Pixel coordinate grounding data
****************
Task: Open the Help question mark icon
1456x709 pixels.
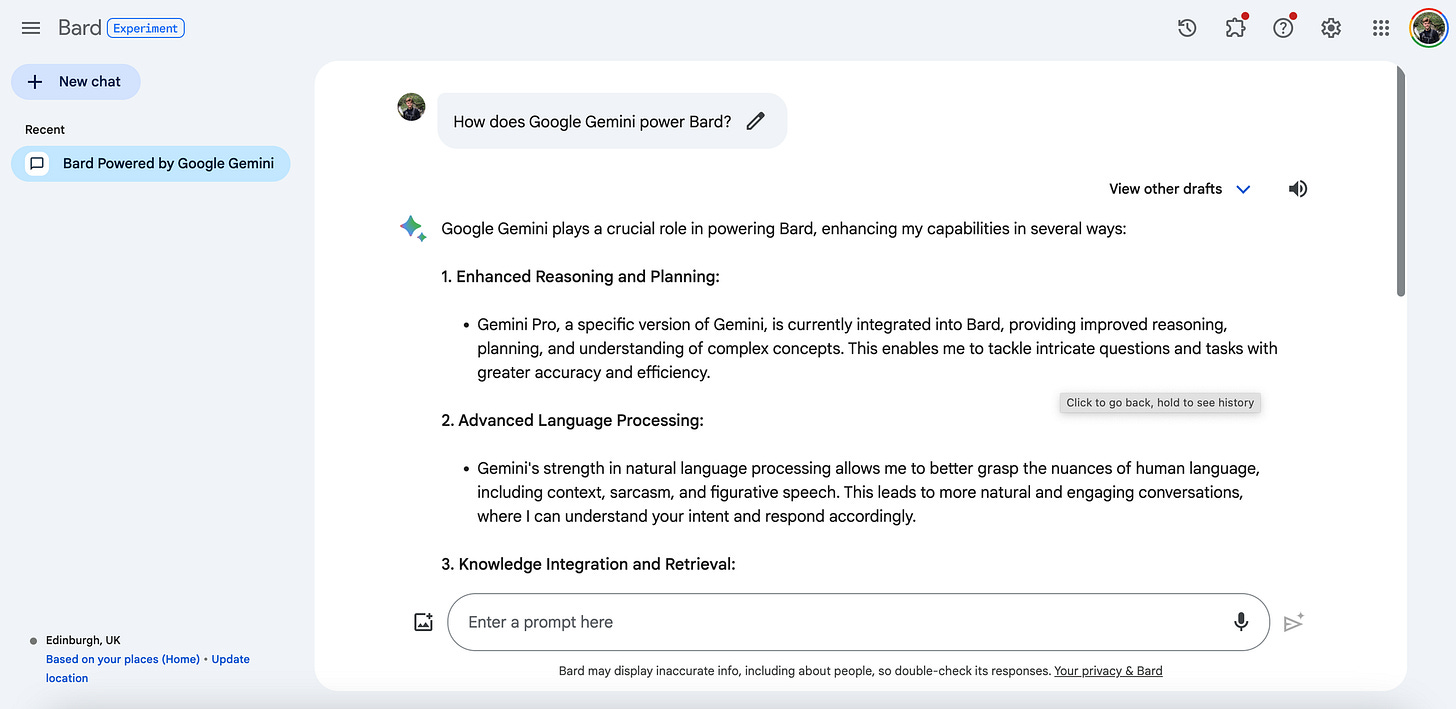Action: [x=1282, y=27]
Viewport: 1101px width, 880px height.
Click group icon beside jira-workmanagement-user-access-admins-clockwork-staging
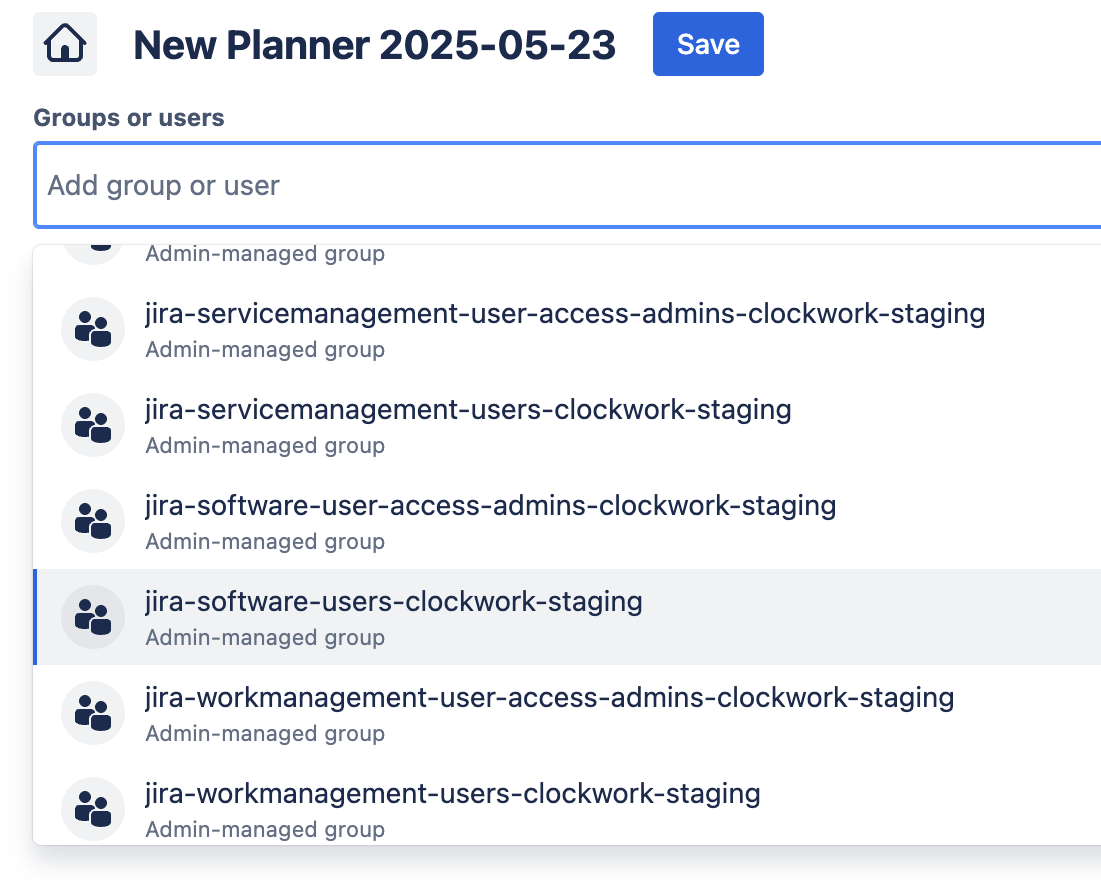click(93, 713)
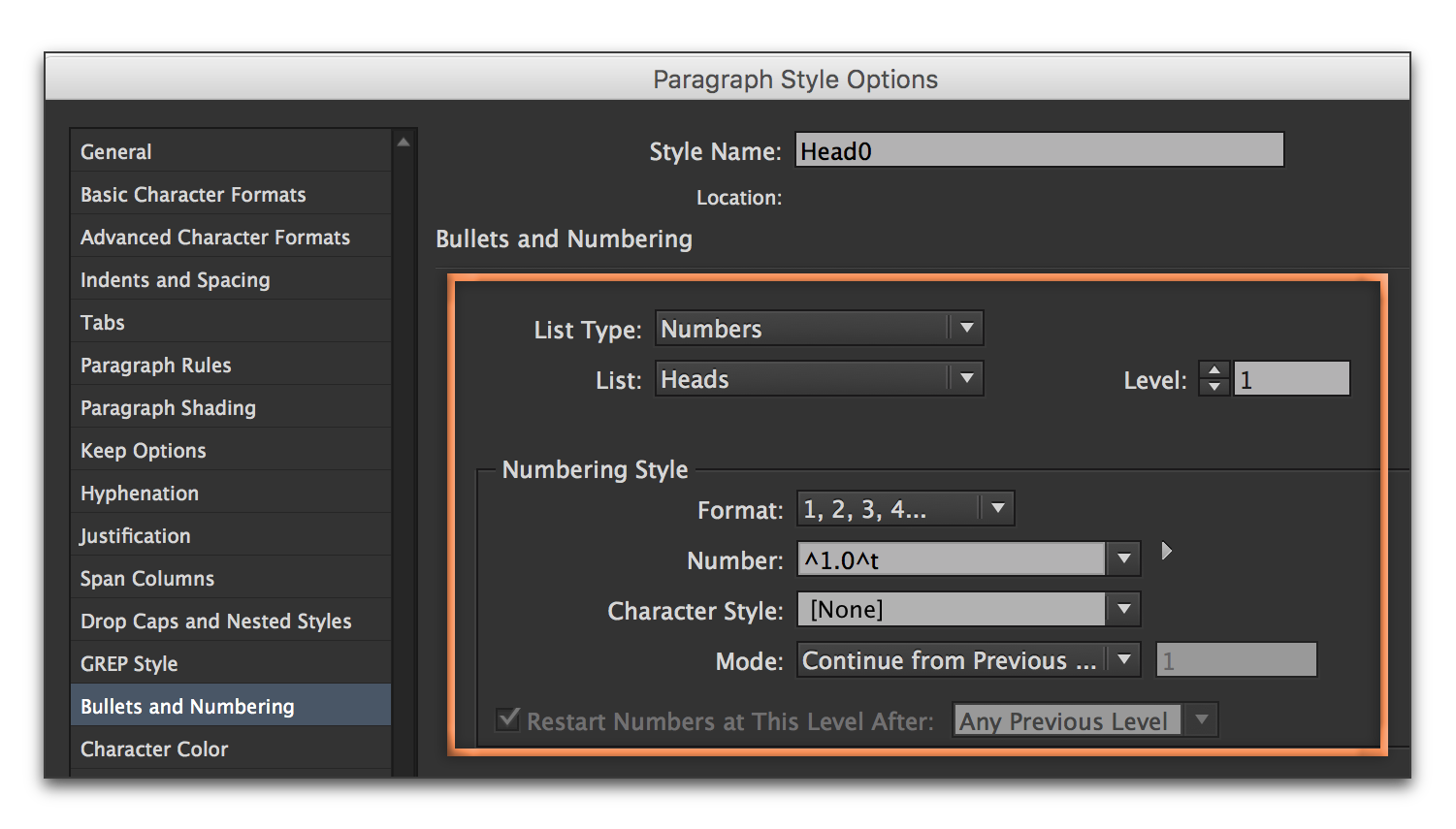
Task: Open the Character Style dropdown set to [None]
Action: point(1122,609)
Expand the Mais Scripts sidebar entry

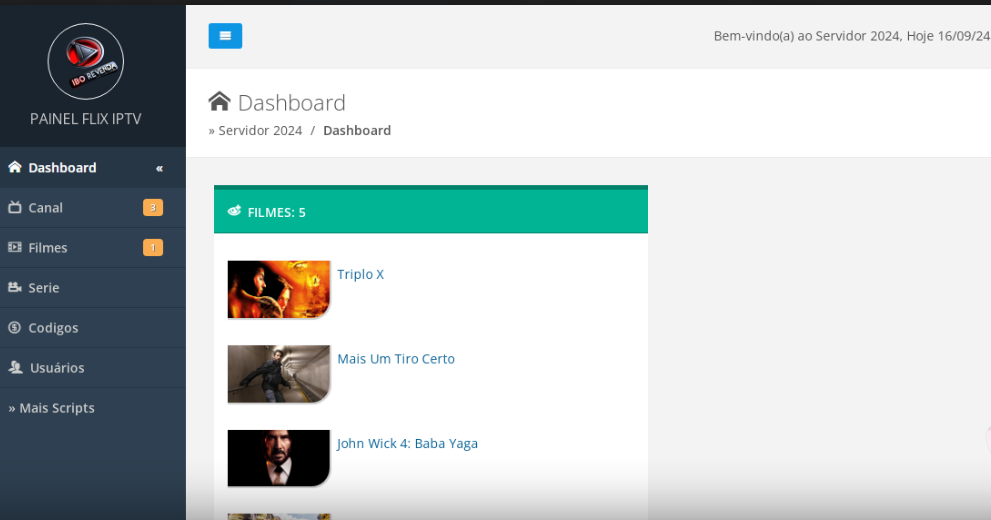point(52,408)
****************
→ **Activity**
Please return the entries above exactly as they appear, but without the pictures.

→ **Reply to the exercise**
Task: Open the Help question mark icon
1456x709 pixels.
Action: [x=1282, y=27]
Viewport: 1101px width, 880px height.
Click group icon beside jira-workmanagement-user-access-admins-clockwork-staging
click(93, 713)
Task: Open the Character Style dropdown set to [None]
Action: point(1122,609)
Expand the Mais Scripts sidebar entry

point(52,408)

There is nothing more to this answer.